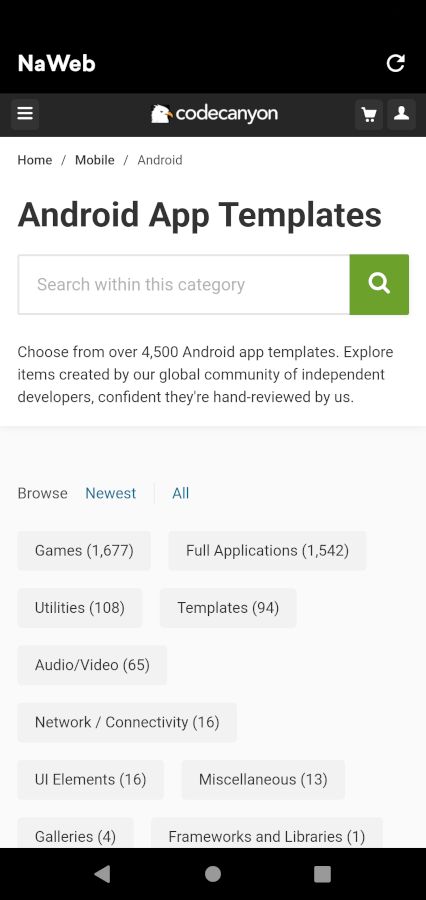This screenshot has width=426, height=900.
Task: Tap the Android back navigation button
Action: click(102, 874)
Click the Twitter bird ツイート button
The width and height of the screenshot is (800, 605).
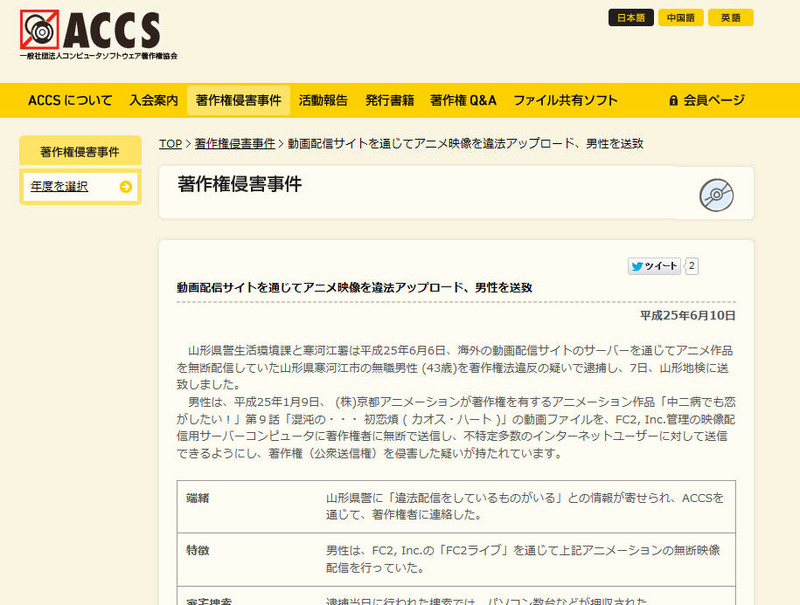tap(654, 266)
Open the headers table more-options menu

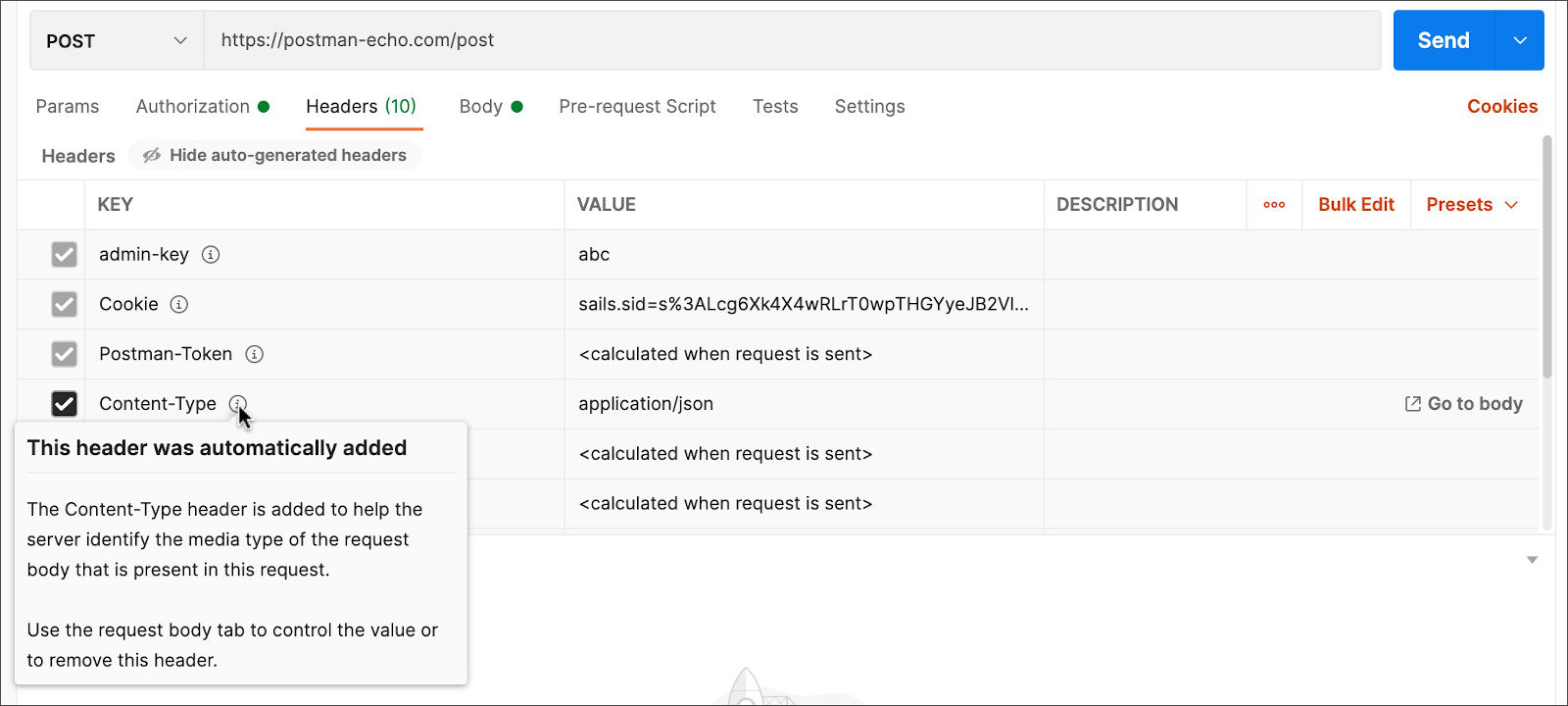point(1273,205)
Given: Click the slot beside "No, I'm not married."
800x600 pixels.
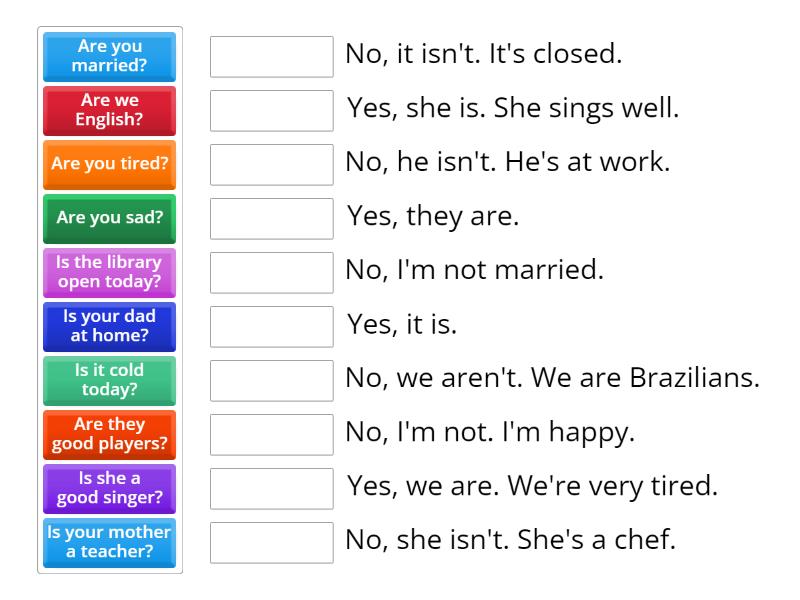Looking at the screenshot, I should 271,273.
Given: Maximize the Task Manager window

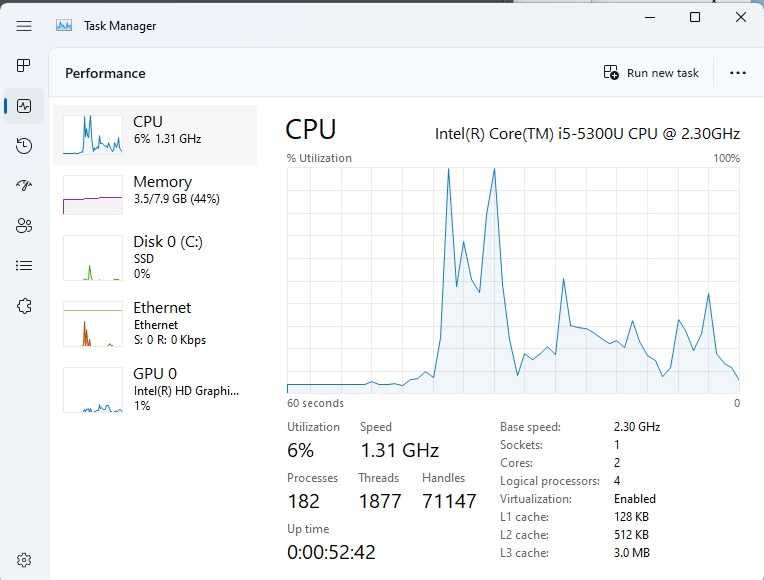Looking at the screenshot, I should [695, 17].
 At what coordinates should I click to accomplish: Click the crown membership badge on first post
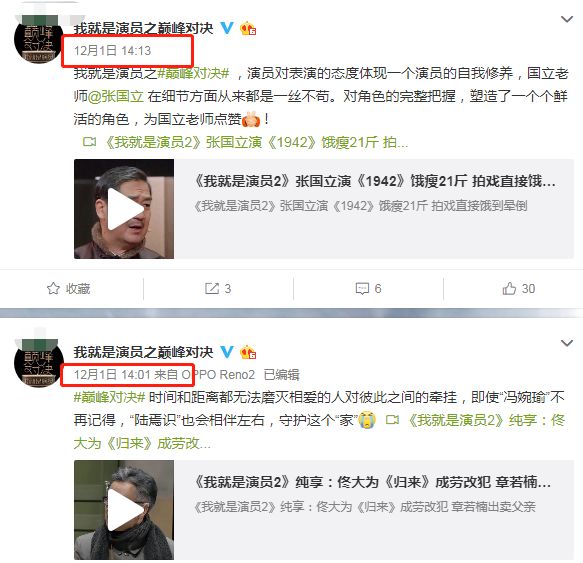click(248, 28)
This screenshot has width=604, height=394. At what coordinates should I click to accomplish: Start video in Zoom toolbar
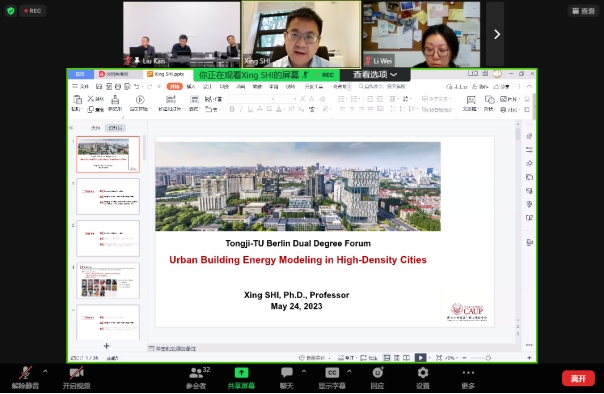point(76,372)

════════════════════

• What to work on:
Leaving the pictures out, copy exactly the lines from the line that contains "The width and" to the last line of the data, both ends included.

• Answer to the problem:
The width and height of the screenshot is (800, 605).
tap(654, 266)
Open the headers table more-options menu

point(1273,205)
Given: Click the slot beside "No, I'm not married."
800x600 pixels.
Looking at the screenshot, I should 271,273.
Given: Maximize the Task Manager window

Looking at the screenshot, I should [695, 17].
 At what coordinates should I click to accomplish: Click the crown membership badge on first post
click(248, 28)
This screenshot has width=604, height=394. At what coordinates should I click to accomplish: Start video in Zoom toolbar
point(76,372)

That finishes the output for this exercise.